**What you will do:** Write out again in full the part that opens with the line containing "Click the 'investigating cause' text" and closes with the end of the records, multiplying every coordinate in the answers by 0.8 and rounding to whole numbers, with halves rounded up. Leave the pictures out of your answer.

##### Given data #####

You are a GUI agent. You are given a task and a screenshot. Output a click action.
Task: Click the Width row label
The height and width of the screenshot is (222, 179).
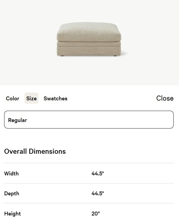12,174
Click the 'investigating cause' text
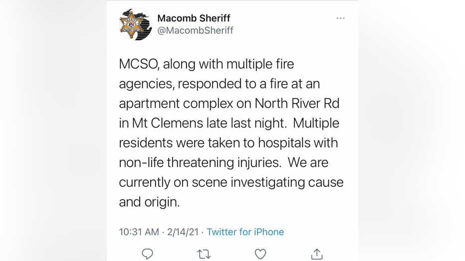 287,182
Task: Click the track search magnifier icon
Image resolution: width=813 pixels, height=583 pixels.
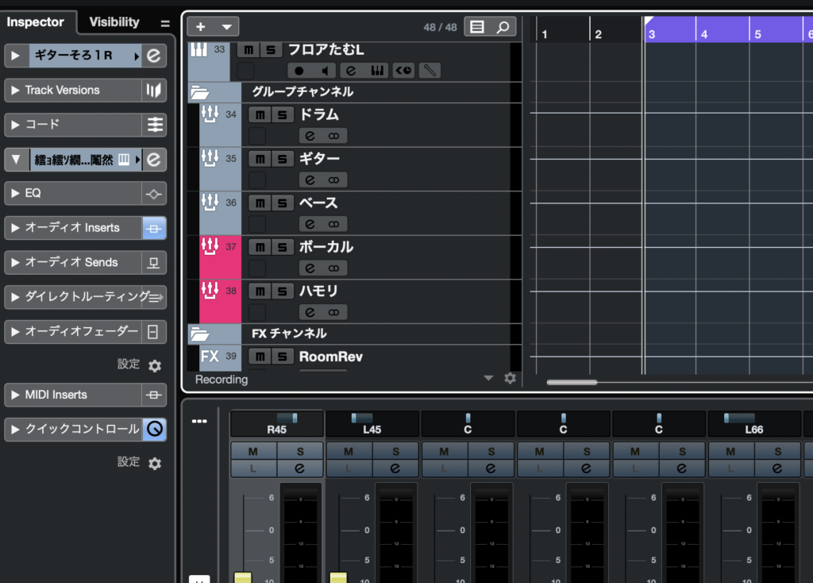Action: coord(503,27)
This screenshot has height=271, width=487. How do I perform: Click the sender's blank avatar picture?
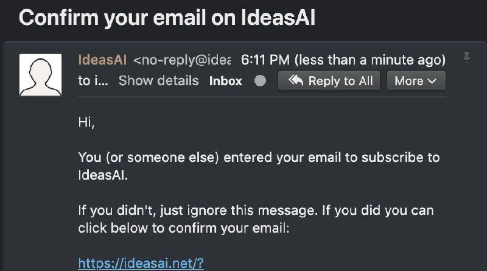point(41,74)
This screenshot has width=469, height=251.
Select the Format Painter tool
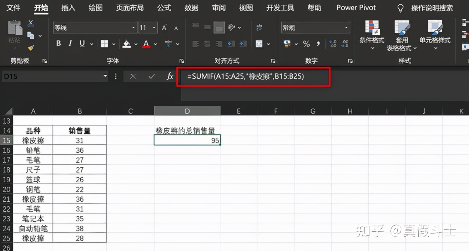31,48
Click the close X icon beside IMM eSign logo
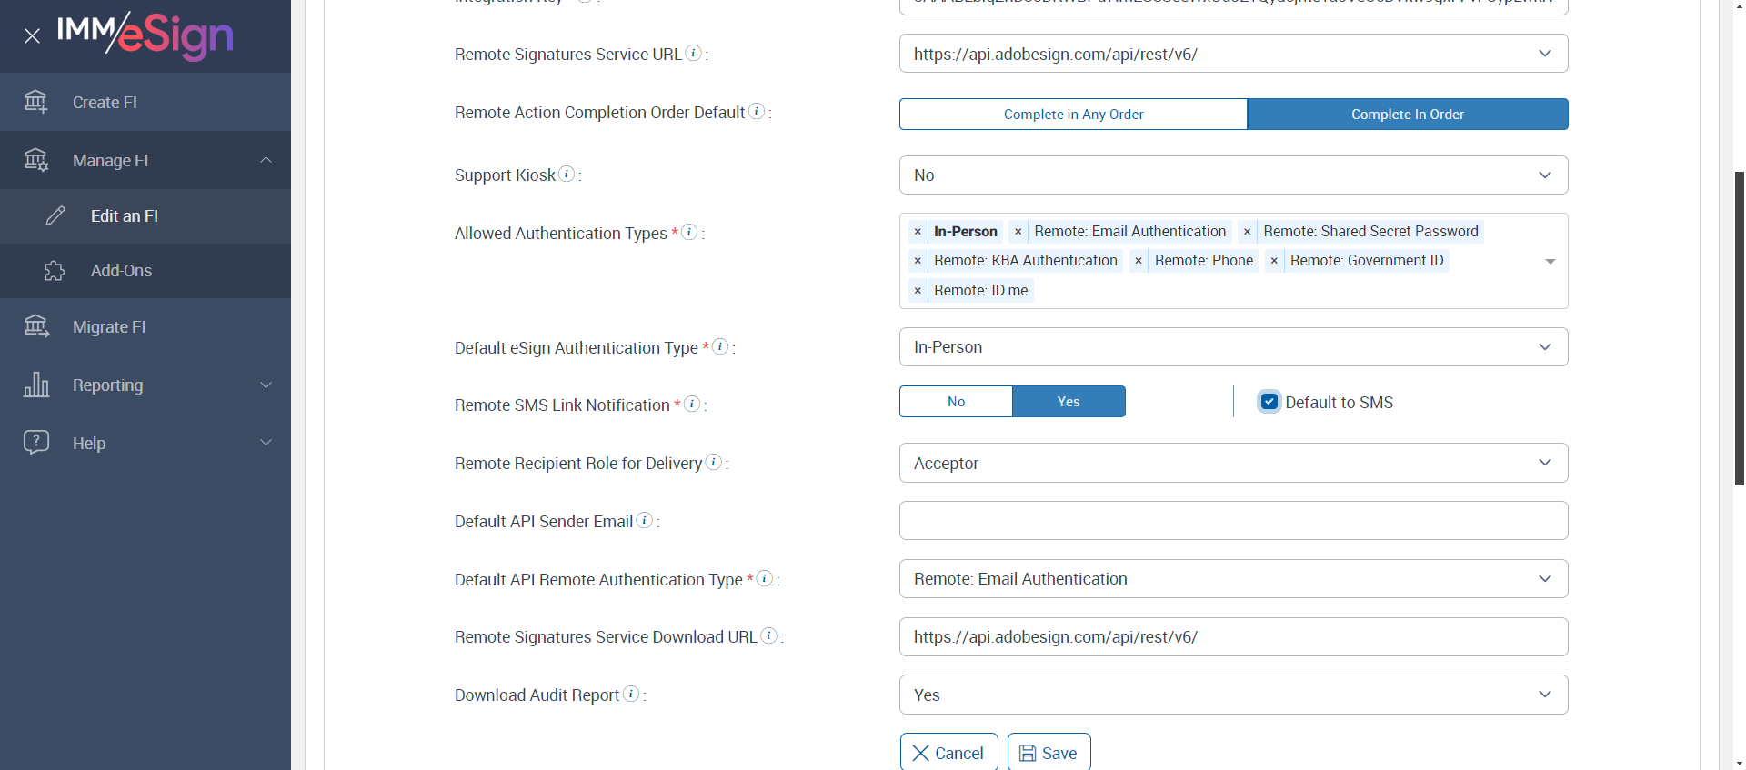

#####

**Response to this exercise:**
Click the 'investigating cause' text
 230,146
Task: Click the track search magnifier icon
Image resolution: width=813 pixels, height=583 pixels.
Action: coord(402,22)
This screenshot has height=271, width=487. How do I perform: Click the sender's blank avatar picture?
point(33,59)
This screenshot has width=469, height=251.
Select the Format Painter tool
25,38
Click the close X icon beside IMM eSign logo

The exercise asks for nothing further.